Ortak paylaşılmış yargı/düşünce ögesi derken kast ettiğimizi anlamak ve anlatmak algı ögesi kadar kolay değildir. Bunun ilk nedeni algı birliğini sağlayan biyolojik sistemler düzeyinde belirlenmiş, tanımlanmış nörofizyolojik yargı/düşünce sistemlerinin olmayışıdır. Elbette insan zihninin yargı/düşünce süreçleri doğrudan beynin elektrokimyasal etkinlikleriyle ilişkilidir. Ama örneğin görmenin sinir sistemindeki karşılığını adım adım takip edebildiğimiz gibi, bir düşüncenin sinirsel bağlantılarını gösteremeyiz. İnsanların belli konularda nasıl hızlı ve keskin biçimde kutuplar oluşturduğunu hatırladığımızda ortak paylaşılmış yargı/düşünce derken kast ettiğimizin sınırlarının muğlaklığını anlayabiliriz. Bütün bunlarla birlikte biz yine de ortak bir yargı/düşünce alanından bahsedebiliriz. Yargı/düşünce birliğine dayanak teşkil edecek algı birliğindeki gibi, gösterilebilir biyolojik sistemler olmadığını söylemiştik. Buna karşılık yargı/düşünce birliğine dayanak teşkil eden ortak zihinsel yapılar olduğunu düşünebiliriz. Bu açıdan Kant felsefesindeki “kategoriler” kavramı bize yol gösterebilir. Bizim ilgilendiğimiz konu açısından temel mantık yasaları ve nedensellik ilkesi ayrı bir öneme sahiptir. Toplumsal, kültürel inanışlar ve değerler zihnin temel izlekleri olan bu kategoriler boyunca biçimlenir. Böylelikle toplumlarda ortak inanışların, değerlerin oluşması mümkün olur. Bununla birlikte aynı toplumda bile inanışların, fikirlerin ne denli çeşitlenip farklılaştığını hepimiz biliriz. Bir diğer konu da algı birliğinin zamanla değişmemesi, buna karşın yargı/düşünce birliğinin zaman içinde önemli değişimlere uğramasıdır. Örneğin iki bin yıl önce de insanlar gökyüzüne baktığında iki değil yine bir güneş görüyordu ama iki bin yıl önce dünyanın yargı/düşünce birliğinin bir parçası olarak düz ve sabit olduğuna inanılıyordu. Bütün bunlar herhangi bir kişinin toplumsal olandan farklılaşan bir inancının hangi noktadan itibaren psikotikleştiğini söylemeyi güçleştirebilir. Genel olarak bir kişinin ortak algı alanı dışında algısal bir deneyime sahip olması “halüsinasyon”, ortak yargı/düşünce alanının dışında bir yargıya, inanışa sahip olması da “hezeyan” olarak adlandırılır.

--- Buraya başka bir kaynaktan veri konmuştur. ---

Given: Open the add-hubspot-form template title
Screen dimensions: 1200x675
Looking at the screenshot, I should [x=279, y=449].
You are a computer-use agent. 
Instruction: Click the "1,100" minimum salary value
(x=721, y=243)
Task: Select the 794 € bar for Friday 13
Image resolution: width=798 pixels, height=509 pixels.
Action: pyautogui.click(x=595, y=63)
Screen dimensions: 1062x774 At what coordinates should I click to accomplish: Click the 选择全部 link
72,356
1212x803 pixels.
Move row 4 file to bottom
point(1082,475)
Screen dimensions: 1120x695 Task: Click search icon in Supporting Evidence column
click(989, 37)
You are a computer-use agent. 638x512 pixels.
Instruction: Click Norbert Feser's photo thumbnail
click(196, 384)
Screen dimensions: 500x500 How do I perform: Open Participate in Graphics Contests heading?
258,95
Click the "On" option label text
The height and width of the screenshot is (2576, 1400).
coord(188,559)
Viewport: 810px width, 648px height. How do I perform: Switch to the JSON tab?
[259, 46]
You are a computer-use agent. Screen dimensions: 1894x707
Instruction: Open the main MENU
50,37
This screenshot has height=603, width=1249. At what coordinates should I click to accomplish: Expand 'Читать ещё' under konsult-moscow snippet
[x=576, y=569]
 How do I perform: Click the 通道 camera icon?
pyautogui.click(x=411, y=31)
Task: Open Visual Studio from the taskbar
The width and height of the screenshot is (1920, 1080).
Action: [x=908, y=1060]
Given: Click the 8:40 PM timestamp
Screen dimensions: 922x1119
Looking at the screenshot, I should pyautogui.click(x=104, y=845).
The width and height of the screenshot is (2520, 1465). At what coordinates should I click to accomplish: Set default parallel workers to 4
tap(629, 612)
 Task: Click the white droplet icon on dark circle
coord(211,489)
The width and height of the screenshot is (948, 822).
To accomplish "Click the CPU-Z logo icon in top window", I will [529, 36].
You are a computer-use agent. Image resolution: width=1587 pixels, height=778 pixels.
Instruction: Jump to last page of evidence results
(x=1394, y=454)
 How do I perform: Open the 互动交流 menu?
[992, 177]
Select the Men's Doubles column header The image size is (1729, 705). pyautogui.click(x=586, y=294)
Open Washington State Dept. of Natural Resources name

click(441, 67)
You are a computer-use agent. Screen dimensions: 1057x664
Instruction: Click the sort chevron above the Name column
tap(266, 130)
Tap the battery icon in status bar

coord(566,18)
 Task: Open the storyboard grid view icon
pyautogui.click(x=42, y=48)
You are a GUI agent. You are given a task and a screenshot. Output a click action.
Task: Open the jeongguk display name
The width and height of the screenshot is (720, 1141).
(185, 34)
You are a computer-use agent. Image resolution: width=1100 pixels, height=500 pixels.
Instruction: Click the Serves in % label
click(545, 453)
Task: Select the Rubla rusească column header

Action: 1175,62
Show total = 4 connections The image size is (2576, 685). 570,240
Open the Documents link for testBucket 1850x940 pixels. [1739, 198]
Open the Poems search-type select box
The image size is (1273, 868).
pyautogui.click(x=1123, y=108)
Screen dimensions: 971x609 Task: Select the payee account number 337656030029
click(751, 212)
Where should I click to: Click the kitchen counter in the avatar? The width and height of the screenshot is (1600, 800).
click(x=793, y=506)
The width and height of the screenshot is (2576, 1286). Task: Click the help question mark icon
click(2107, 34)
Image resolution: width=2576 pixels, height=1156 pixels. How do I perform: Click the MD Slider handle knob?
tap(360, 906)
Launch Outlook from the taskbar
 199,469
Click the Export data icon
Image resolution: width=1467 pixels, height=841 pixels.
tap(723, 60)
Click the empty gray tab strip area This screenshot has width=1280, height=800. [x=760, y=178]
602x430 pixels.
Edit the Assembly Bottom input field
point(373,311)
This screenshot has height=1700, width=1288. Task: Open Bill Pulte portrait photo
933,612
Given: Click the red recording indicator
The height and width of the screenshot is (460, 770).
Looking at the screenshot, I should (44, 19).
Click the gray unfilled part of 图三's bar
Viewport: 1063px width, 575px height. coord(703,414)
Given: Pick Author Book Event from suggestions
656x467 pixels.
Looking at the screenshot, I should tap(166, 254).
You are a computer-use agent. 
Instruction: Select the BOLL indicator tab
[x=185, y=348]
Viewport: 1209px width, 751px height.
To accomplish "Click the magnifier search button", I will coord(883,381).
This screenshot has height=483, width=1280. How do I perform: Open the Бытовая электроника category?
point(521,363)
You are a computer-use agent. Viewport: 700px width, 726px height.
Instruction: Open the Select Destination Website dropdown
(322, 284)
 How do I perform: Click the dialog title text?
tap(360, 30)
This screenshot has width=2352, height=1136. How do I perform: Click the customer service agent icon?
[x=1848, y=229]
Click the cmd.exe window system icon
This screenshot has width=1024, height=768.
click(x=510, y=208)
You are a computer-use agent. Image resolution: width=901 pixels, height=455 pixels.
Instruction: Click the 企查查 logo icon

  1. Sadock, B.J., Sadock, V.A., Ruiz, P. (2015). Kaplan & Sadock’s Synopsis of Psychiatry: Behavioral Sciences/Clinical Psychiatry (Eleventh Edition). 11. bs. Philedelphia: Wolters Kluwer. Essentials of child and adolescent psychiatry. American Psychiatric Publishing.
  2. Gabel, W. & Zialasek, J. (2015). Focus on psychosis. Dialogues Clin Neurosci, 17 (1), 9-18.